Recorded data
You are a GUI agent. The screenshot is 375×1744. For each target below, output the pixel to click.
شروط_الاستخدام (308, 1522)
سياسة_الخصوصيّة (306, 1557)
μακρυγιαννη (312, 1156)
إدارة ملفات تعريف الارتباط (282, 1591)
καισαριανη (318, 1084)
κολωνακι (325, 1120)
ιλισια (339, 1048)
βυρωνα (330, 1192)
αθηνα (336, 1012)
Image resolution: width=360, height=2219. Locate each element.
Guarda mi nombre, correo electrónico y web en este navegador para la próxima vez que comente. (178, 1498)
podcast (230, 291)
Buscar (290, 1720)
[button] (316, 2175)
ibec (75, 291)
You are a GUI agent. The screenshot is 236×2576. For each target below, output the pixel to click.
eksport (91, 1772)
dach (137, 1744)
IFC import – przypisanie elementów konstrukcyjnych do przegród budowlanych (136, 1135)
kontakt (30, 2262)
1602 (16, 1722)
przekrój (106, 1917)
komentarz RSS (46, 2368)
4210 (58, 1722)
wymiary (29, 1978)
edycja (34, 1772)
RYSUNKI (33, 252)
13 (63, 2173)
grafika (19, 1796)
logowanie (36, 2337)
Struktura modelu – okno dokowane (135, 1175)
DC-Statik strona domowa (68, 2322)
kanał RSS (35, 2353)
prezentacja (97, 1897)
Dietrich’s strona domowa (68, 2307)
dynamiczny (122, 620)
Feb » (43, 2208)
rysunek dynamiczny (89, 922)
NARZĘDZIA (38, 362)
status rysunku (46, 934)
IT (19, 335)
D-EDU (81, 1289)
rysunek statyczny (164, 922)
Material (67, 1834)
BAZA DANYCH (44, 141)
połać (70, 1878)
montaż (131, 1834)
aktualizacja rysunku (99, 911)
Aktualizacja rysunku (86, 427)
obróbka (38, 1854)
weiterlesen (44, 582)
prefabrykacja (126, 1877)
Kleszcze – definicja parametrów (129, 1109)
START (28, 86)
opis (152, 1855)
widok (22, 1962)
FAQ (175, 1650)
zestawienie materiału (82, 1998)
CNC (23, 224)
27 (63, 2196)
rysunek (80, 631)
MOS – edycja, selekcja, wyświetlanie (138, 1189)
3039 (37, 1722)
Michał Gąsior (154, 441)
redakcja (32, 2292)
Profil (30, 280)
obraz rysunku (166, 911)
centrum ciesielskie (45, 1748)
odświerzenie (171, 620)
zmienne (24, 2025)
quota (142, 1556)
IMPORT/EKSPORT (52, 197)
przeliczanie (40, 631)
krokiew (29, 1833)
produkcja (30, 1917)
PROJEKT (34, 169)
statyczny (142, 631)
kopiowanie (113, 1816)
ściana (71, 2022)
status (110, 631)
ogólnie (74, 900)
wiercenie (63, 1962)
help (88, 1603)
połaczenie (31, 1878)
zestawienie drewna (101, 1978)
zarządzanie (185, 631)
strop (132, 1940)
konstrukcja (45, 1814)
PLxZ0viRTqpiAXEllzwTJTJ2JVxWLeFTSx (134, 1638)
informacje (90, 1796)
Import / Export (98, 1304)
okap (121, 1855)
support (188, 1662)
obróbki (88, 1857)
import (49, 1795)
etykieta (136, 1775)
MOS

** WORK REQUIRED **
Count every line above that includes the string "below", and answer with the count only.

** OUTPUT FOR THIS EXERCISE **
2